Мы обменялись номерами мобильных телефонов, а потом фотограф из «Хелло!» велел нам отодвинуться, потому что мы маячили за спинами двух звезд, покорно позировавших перед камерой, и наши безвестные лица явно не украшали кадр. Повсюду сновали знаменитости помельче, которые пришли с единственной надеждой, что поминки поспособствуют их карьере. Неужели у этих выскочек такое непомерное эго, что они забыли о приличиях и уместности?
— Отлично, Арабелла, жду звонка! — сказал я, поворачиваясь.

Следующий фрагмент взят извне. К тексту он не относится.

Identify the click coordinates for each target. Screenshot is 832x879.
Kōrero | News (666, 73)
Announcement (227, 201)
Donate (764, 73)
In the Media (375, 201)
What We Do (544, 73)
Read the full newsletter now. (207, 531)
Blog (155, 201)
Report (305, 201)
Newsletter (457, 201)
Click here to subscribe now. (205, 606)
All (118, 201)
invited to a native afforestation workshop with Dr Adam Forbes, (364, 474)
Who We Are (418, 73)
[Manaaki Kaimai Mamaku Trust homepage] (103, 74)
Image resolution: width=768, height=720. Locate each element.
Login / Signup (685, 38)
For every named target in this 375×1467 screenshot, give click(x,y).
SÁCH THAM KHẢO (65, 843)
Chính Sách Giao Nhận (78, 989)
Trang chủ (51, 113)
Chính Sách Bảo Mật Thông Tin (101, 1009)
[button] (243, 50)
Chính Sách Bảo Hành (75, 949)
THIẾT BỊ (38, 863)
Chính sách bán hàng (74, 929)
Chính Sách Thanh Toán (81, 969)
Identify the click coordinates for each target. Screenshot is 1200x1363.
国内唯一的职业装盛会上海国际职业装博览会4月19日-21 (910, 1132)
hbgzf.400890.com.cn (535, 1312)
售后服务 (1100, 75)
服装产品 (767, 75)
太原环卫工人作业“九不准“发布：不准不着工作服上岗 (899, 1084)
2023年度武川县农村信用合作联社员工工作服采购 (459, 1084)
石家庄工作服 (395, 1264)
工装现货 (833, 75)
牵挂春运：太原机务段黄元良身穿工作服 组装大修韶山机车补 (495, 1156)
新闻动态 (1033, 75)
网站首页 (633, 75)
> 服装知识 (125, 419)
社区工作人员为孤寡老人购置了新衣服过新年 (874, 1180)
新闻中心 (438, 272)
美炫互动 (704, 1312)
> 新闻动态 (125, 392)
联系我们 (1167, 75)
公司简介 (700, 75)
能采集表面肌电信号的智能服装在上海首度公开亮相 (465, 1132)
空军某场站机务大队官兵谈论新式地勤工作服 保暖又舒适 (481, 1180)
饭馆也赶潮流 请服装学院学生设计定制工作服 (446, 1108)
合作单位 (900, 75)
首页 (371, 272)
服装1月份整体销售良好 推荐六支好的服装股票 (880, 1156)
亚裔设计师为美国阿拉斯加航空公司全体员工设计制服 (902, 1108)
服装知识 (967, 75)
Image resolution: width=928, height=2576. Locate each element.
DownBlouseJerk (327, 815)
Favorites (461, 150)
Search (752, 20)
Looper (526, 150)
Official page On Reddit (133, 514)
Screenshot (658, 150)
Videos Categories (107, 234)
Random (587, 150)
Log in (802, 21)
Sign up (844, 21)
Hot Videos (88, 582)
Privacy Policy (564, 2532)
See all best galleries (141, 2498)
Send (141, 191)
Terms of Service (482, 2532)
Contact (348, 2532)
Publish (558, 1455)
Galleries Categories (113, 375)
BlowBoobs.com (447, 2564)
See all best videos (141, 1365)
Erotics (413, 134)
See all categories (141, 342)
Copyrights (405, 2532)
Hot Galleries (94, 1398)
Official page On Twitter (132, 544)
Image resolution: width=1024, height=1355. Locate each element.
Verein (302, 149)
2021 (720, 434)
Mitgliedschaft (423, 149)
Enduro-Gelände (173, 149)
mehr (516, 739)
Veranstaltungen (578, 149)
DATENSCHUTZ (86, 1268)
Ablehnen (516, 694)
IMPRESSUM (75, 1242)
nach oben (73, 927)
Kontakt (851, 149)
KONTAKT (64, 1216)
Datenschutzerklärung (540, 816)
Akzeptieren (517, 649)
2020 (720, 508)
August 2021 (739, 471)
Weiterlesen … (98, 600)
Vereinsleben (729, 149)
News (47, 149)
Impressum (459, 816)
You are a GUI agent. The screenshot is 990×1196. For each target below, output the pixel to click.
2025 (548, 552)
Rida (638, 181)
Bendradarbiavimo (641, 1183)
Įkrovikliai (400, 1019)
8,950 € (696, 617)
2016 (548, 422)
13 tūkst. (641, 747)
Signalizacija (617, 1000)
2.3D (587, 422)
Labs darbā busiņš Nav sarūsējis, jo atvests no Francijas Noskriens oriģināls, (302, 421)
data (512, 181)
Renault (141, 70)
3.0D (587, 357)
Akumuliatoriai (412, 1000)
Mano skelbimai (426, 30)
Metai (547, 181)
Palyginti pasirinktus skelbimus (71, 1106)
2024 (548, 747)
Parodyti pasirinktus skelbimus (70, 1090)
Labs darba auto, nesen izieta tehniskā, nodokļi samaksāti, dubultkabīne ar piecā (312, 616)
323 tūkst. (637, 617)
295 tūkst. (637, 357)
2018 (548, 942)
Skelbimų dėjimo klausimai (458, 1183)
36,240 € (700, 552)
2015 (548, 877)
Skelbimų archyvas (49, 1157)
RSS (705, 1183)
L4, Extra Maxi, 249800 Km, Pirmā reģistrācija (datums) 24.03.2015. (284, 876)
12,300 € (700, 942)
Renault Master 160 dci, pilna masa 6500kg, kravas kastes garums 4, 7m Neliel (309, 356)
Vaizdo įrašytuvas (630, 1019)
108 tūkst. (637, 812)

«Статья об эстрадном юморе, — думал я. — Мое имя в „Санди таймс“. Вот это урожай! На таких похоронах я еще не бывал!»
5
27, проезд Вязов
Восточный Гринстед
Западный Суссекс
Англия
Дорогой Джеймс,
Сегодня леди Диана Спенсер вышла замуж за принца Чарльза, и за всей этой помпой и лоском крылась обычная семейная свадьба, зато это полезно для туризма. Чуть позже, когда объявили о помолвке, Диана прямо разрыдалась, потому что ей так надоело, что ее фотографируют, куда бы она ни пошла, но, думаю, к этому со временем привыкаешь. Говорят, дурной славы не бывает, но, по-моему, исключения есть, например Йоркширский Потрошитель, он теперь вряд ли устроится куда-нибудь шофером, раз про него все газеты пишут.[22] Но сейчас, когда ты знаменит, Джеймс, надо просто принять как факт, что пресса всегда будет совать нос в твои дела. Понятно, это утомляет, но, боюсь, эту цену придется платить: всех бесконечно и постоянно манит любая мелочь твоей жизни. И поэтому я не возражаю, что пока никто не проявляет ко мне ни малейшего интереса. Это даже и хорошо, ведь однажды я оглянусь назад и позавидую той спокойной частной жизни, которую веду сейчас. А сейчас мне пока что везет, я веду совершенно, безраздельно частный образ жизни, меня никто никогда не донимает звонками, никто мне не пишет и не хочет со мной встретиться все время, можно сказать, в любое время. Это для меня ценная пора, и я постоянно напоминаю себе, как мне повезло.
Когда имеешь дело с прессой, важно держать глаза открытыми, если тебя фотографируют. Просто «Гринстедский наблюдатель» — единственная местная газета, а вот профессионал с Флит-стрит[23] ни за что не опубликовал бы ту фотографию с летнего школьного праздника. Но даже если в газете напечатают групповой снимок, где ты с закрытыми глазами, помни, что, кроме тебя, до этого никому нет дела. Хотя в этом конкретном случае все в школе считали себя обязанными напоминать об этом по сто раз на дню, так что уже не смешно, даже если сначала и было бы смешно, а кстати, не было, если уж на то пошло. Просто это очень незрелое поведение.
В принципе, помни, что газетам нужны знаменитости, но и знаменитостям тоже нужны газеты. Это такие особые отношения, которые называются «обоюдными», где обе стороны нужны друг другу в равной мере.
Так или иначе, мне пора бежать, надо много еще успеть. Сегодня я собирался начать свой проект по Тюдорам, но решил лучше посмотреть королевскую свадьбу, это будет полезный сбор материала. Скоро опять напишу.
Искренне свой, Джимми.
«Интервью с Джимми Конвеем для отдела культуры „Санди таймс“, кассета первая». Моя интервьюерша произнесла эти слова в блестящий диктофон и положила аппарат на стол между нами. Красный огонек настойчиво подмаргивал. Я сообразил, что идет запись, хотя немного испугался, не встроен ли в диктофон детектор лжи, который зажигает красный свет всякий раз, когда я вру.
— Итак, Джимми, вопрос первый: как давно вы работаете профессиональным эстрадником?
«Э-э… если честно, я не профессиональный эстрадник. Я это придумал, потому что всегда мечтал быть кем-то важным. Увы, никем хоть чуть интересным или значительным я не стал, вот и решил наврать и притвориться, что я крутой комик, может, что-нибудь и выгадаю».
Такой ответ пронесся в моей голове, но я оставил его при себе — боялся, что это расстроит все интервью и разрушит дружелюбную атмосферу.